Tatapan Dina tidak bisa disalahartikan, matanya seakan berbicara lebih banyak dari apa yang dia ucapkan.

“Oh Dina,” kata Arga, suaranya berusaha terdengar normal meskipun sedikit ada getaran halus di sana.

“Kebetulan aja Nayla lewat, jadi kami ngobrol di sini sebentar.”

Dina menyilangkan tangan di dadanya, wajahnya tetap tidak berubah.

“Kebetulan? Taman ini kan jarang ada yang tahu. Kalian sedang diskusi penting?”

Aku bisa merasakan bahwa pertanyaan Dina membawa ketegangan tertentu, meskipun nadanya terdengar santai.

Aku menelan ludah mencoba menguasai diriku sebelum berbicara.

“Nggak kok Dina. Arga cuma ngajak ngobrol ringan aja.”

Aku berharap jawaban singkat itu cukup untuk meredakan kecurigaannya, tapi Dina tetap berdiri di sana menatap kami bergantian seakan mencoba membaca situasi yang sesungguhnya.

Aku bisa melihat dari cara dia memandang Arga, bahwa dia lebih dari sekadar wakil ketua OSIS yang peduli.

“Aku tadi cari kamu Arga,” Dina berkata dengan sedikit nada ragu.

“Ada beberapa berkas OSIS yang harus kamu tanda tangani sebelum besok pagi.”

“Oh iya?” Arga segera berdiri.

“Maaf Dina. Aku lupa. Aku coba lihat sekarang.”

Dina mengangguk pelan, tatapannya beralih lagi ke arahku.

“Kalau begitu, aku tunggu di ruang OSIS ya. Kita selesaikan semuanya sebelum pulang.”

Aku mengangguk kecil, berusaha tersenyum.

“Baiklah, aku juga harus balik ke ruang OSIS. Masih ada beberapa laporan yang harus diselesaikan.”

Dina berbalik dan mulai berjalan pergi, sementara Arga memandangku dengan senyum minta maaf.

“Nay aku harus balik sekarang. Mungkin kita bisa lanjut ngobrol nanti?”

Aku tersenyum tipis, meski di dalam hati aku merasa sedikit canggung.

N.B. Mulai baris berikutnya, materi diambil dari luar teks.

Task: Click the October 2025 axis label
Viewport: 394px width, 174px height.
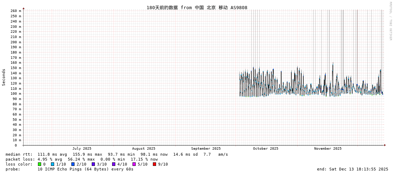Action: click(x=265, y=149)
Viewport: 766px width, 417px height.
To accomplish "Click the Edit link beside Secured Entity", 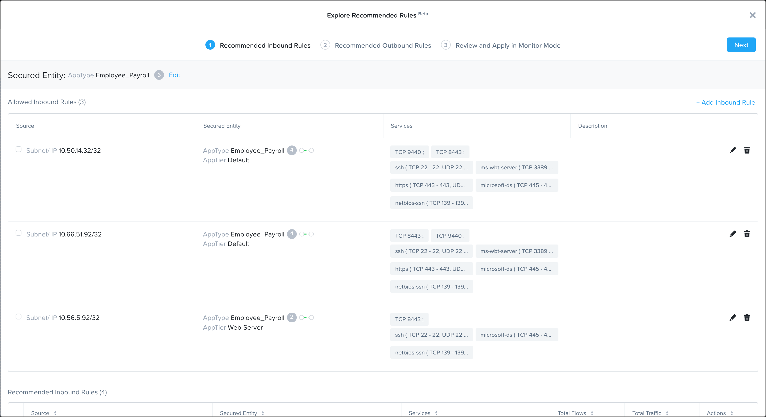I will click(x=174, y=75).
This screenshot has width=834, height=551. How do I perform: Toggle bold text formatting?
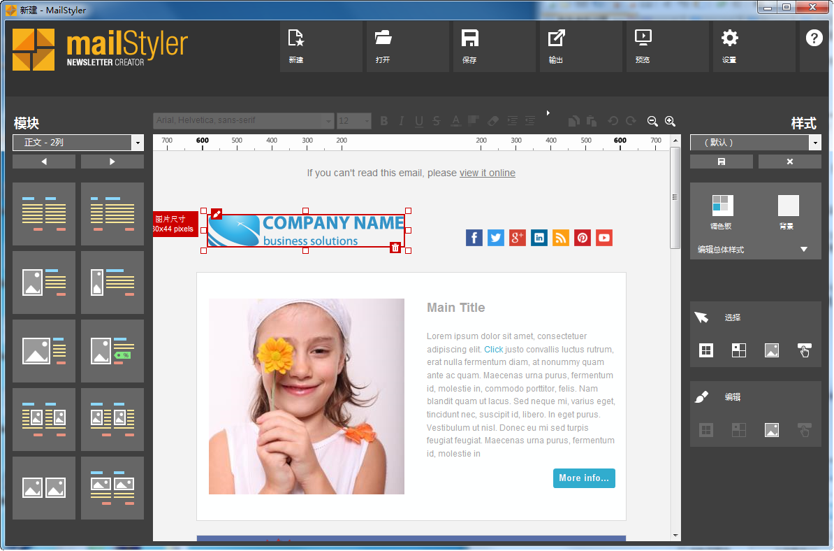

“Iya nggak apa-apa. Lain kali aja.”

Arga melambaikan tangan sebelum mengejar Dina, meninggalkanku sendiri di taman. Aku menarik napas dalam-dalam, mencoba menenangkan debaran yang masih tersisa.

Pertemuan mendadak dengan Dina tadi benar-benar membuat suasana jadi berubah. Ada sesuatu di wajah Dina yang membuatku merasa tidak nyaman, seolah dia tahu lebih dari yang dia katakan.

---

Di ruang OSIS, suasana terasa sedikit tegang. Dina duduk di dekat meja sambil menata beberapa dokumen, sementara Arga sibuk membaca dan menandatangani berkas-berkas yang harus diselesaikan.

Aku duduk di meja lain, berusaha fokus pada laporanku, tetapi aku tidak bisa mengabaikan tatapan-tatapan sesekali dari Dina yang mengarah padaku.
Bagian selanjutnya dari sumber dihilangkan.